I could certainly use a grasshopper guide, Tom! I know there is one out there, but alas, I don’t own it. So many good books, so little money to go around! Somehow I don’t think the hydro company would have the same sense of appreciation for my need if I opted not to pay them in favour of buying a couple of guides…
Nice post, Seabrooke. A couple of points to add. First, have you checked out Capinera et al’s Field Guide to Grasshoppers, Katydids, and Crickets of the United States? You should pick up a copy – it’s got a lot of good information.
Interestingly, Roesel’s Katydid is common on my property in southwestern Pennsylvania, and has been for several years, despite the fact that the 2004 range map in Capinera et al shows it extending only to northeastern and northcentral PA. Clearly this species is on the move!
I know of the guide, Matt, but haven’t got myself a copy. I could buy so many books if only I had the cash! I’ve been trying to use BugGuide or other resources, but they only go so far.
That’s interesting about Roesel’s Katydid having reached your place despite not being on the maps as of five years ago. It’s amazing how fast some of these species are able to spread.
Great photos! It’s very cool that you have the area nearby where you can take a simple walk and enjoy such beautiful and diverse creatures.
And I really appreciated your explanation of the frustration in trying to ID insects. They outnumber everything else on the planet, so I feel your pain: I’ve spent hours just trying to pin down one ID… let alone several.
I wouldn’t have it any other way, Jason. I spent several years in a suburban environment, through school and immediately after graduation, and felt completely stifled. The first chance I had to move back to the countryside, I took it (it did require some convincing on the part of my suburban-raised boyfriend, though).
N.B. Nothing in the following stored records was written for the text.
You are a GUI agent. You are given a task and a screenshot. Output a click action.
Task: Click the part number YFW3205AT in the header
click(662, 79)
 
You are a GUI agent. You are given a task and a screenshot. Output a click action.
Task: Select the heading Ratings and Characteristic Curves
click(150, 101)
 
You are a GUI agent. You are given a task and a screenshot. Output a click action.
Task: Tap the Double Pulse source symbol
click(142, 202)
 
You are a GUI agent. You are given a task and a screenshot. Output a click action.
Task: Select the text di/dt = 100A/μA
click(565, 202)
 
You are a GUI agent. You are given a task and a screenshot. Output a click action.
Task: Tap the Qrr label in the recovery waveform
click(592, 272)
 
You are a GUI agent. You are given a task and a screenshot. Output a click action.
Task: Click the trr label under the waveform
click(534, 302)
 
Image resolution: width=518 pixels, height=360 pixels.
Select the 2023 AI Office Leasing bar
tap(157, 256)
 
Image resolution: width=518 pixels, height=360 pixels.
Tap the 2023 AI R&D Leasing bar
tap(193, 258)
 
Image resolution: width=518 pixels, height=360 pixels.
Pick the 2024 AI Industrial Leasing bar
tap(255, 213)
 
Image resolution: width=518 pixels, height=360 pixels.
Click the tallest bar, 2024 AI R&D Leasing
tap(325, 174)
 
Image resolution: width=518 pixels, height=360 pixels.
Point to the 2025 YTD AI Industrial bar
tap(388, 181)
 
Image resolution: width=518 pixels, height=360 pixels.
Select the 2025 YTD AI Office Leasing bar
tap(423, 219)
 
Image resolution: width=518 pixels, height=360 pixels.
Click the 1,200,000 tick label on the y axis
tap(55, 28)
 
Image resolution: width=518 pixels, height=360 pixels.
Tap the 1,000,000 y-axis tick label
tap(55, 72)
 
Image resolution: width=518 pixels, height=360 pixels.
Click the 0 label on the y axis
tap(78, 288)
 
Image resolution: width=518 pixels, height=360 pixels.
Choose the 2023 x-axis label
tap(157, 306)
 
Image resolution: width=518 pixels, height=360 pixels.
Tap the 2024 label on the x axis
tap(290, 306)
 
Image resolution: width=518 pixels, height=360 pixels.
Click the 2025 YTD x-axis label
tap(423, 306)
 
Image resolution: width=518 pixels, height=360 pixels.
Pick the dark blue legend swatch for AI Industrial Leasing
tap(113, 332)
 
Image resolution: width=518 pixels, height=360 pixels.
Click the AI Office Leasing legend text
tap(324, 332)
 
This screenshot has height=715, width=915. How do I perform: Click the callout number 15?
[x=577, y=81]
Often the IDs are the most time-consuming part of my posts. It’s amazing how long it can sometimes take just to figure out what species something is!
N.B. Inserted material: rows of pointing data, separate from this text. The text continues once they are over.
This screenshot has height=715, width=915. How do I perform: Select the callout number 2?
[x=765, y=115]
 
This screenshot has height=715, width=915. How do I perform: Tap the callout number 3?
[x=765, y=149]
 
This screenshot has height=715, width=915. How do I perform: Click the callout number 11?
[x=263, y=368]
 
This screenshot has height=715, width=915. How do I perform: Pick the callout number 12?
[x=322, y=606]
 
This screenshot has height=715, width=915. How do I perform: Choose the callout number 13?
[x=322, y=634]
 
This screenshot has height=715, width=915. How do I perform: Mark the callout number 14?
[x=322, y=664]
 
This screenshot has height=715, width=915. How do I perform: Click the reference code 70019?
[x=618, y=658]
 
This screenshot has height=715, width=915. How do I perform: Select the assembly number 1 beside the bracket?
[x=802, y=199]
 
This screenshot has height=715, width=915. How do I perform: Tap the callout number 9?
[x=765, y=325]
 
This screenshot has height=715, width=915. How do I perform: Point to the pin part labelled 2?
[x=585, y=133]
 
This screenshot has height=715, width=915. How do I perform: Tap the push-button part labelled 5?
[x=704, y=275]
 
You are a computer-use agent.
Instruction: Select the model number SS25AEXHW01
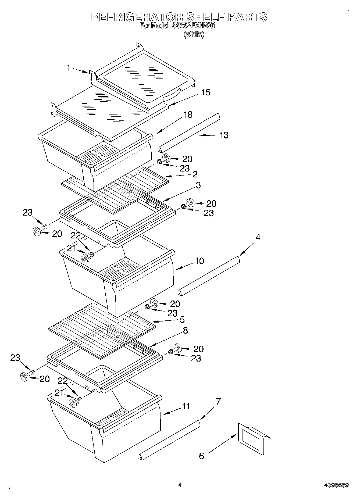(x=193, y=26)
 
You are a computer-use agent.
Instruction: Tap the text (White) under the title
(x=194, y=34)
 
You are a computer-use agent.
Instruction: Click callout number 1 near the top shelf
(x=69, y=68)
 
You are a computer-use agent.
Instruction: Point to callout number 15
(x=206, y=92)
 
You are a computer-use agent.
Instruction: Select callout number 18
(x=188, y=115)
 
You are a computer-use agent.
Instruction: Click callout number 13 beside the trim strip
(x=224, y=135)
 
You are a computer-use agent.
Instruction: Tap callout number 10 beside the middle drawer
(x=199, y=261)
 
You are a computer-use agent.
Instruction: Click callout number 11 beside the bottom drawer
(x=186, y=406)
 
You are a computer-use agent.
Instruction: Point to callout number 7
(x=218, y=402)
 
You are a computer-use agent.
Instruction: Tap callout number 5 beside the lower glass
(x=182, y=320)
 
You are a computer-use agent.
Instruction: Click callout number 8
(x=185, y=330)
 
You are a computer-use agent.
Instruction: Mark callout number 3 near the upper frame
(x=198, y=185)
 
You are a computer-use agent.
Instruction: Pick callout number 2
(x=195, y=174)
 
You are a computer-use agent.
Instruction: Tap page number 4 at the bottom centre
(x=179, y=485)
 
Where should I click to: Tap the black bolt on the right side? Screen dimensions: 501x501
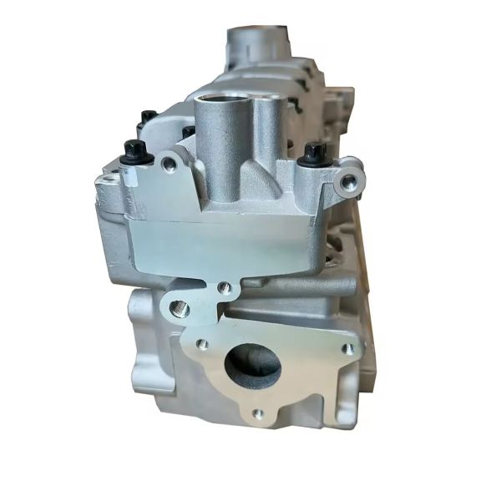313,153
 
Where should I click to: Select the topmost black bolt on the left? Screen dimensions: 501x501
148,116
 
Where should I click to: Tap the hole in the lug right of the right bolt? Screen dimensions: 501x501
347,180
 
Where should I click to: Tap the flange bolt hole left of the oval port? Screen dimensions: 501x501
201,343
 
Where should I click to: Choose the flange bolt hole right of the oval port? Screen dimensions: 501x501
346,349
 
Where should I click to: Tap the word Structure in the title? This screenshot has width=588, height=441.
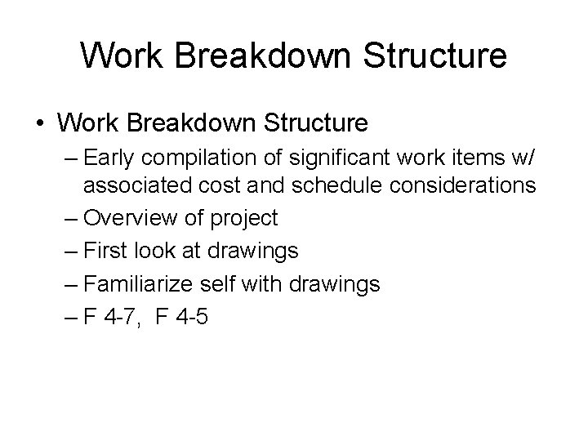pos(438,56)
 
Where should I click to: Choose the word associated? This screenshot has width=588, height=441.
pos(140,187)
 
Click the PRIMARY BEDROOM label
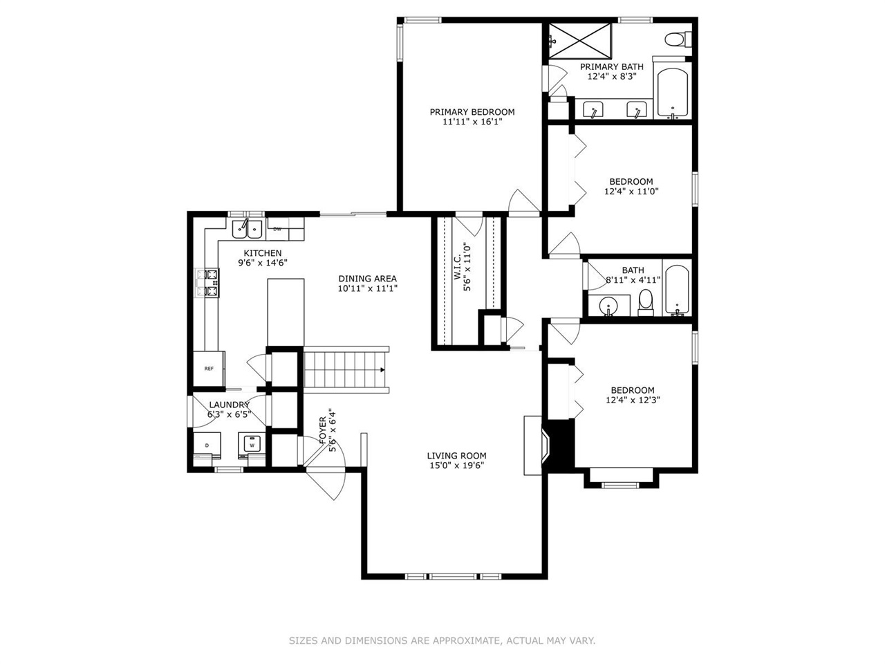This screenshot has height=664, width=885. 472,111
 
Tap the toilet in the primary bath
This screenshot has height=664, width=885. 678,39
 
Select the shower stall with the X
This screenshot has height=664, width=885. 580,41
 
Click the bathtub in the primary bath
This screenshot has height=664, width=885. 673,93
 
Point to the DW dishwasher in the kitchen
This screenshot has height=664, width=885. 277,229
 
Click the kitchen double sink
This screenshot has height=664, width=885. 247,230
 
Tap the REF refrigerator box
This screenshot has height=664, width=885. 209,369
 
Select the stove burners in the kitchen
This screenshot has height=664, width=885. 207,283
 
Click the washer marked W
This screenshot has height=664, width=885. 252,445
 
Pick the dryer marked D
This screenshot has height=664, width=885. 207,445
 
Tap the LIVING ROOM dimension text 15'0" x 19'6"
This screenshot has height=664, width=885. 456,465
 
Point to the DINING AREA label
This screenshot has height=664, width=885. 367,279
What a pleasure to stumble upon your blog. My sons and and I were searching for video of a mayfly hatch— like one that mesmerized us at our lake late a few night ago. On an impulse, we followed the “frozen frog” trail (frogs being another favorite) and we found you. Lucky us.
I am sure you know about this, but in case not—here’s a site we like for insect song.
I will follow you on Twitter.
forgot to send the link. Silly me.
When I saw the post’s title I immediate thhgout of David Carradine and that Kung Fu series from the 70s. Do you hear the grasshopper which is at your feet? and so on.The good luck bit of the definition sounds promising: best to dwell on anything positive. We had two brown rats in our garden yesterday never had any before but even rats seem to have a good aspect in symbolism (hopefully).